ACTIVITY 1:
Answer these from the sugarbeet season report:
(a) On what date and in what city did early harvest start?
(b) What was the average yield per acre in Lovell, Wyoming?
(c) When is sugarbeet processing scheduled to be completed?
ACTIVITY 2: Using the sugarbeet season report, explain why no harvest was allowed on several days in October.
ACTIVITY 3: Translate this sentence from the sugarbeet season report into Spanish: "The growing region had a full supply of irrigation water."

Jerry Darnell, Vice President of Agriculture for Western Sugar Cooperative, recaps their 2017 growing season.
By Jerry Darnell
DENVER, Colo. – The 2017 growing season started off ahead of normal in all Western Sugar regions except for the Lovell, Wyoming area which had above normal precipitation during planting. The growing region had a full supply of irrigation water. The cooperative had minimal replant and abandoned acres in all areas. Sugarbeet diseases and pests were very minimal this year across the cooperative.
Above normal temperatures in October caused the sugarbeet harvest to be delayed for an extended period of time. There were several days that no harvest was allowed because of the warm soil temperatures that would not allow for a long term storable sugarbeet in the pile. Ambient and soil temperatures finally cooled and full harvest was allowed to resume at the end of October. Early harvest started on August 28th in Billings, Montana and harvest was completed on November 22nd in Fort Morgan, Colorado.
Yields in the Montana region averaged 36.6 tons per acre, with a 17.41% sugar. Lovell, Wyoming averaged 27.9 tons per acre with a 17.20% sugar. Nebraska averaged 31.2 tons with a 17.45% sugar and Colorado 35.4 tons with a 17.15% sugar. Sugarbeet processing is scheduled to be completed in late February/early March.

Stored data
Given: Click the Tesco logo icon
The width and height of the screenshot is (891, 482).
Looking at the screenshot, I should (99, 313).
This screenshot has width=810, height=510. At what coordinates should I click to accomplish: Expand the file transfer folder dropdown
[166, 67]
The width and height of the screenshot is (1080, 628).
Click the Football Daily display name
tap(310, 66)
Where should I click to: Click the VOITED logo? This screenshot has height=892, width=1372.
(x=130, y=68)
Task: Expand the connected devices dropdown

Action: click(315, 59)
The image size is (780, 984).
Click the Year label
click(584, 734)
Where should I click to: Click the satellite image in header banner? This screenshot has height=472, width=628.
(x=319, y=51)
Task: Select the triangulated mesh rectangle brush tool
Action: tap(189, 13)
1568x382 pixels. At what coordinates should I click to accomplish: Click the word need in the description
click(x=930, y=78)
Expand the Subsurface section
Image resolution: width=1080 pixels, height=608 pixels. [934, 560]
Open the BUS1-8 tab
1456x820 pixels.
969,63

WRITTEN ANSWER 1:
(a) August 28th, in Billings, Montana
(b) 27.9 tons per acre
(c) Late February/early March

WRITTEN ANSWER 2: Above-normal October temperatures kept the soil warm. Beets harvested then would not have stored long-term in the pile, so harvest was halted until ambient and soil temperatures cooled at the end of October.

WRITTEN ANSWER 3: La región de cultivo contó con un suministro completo de agua de riego.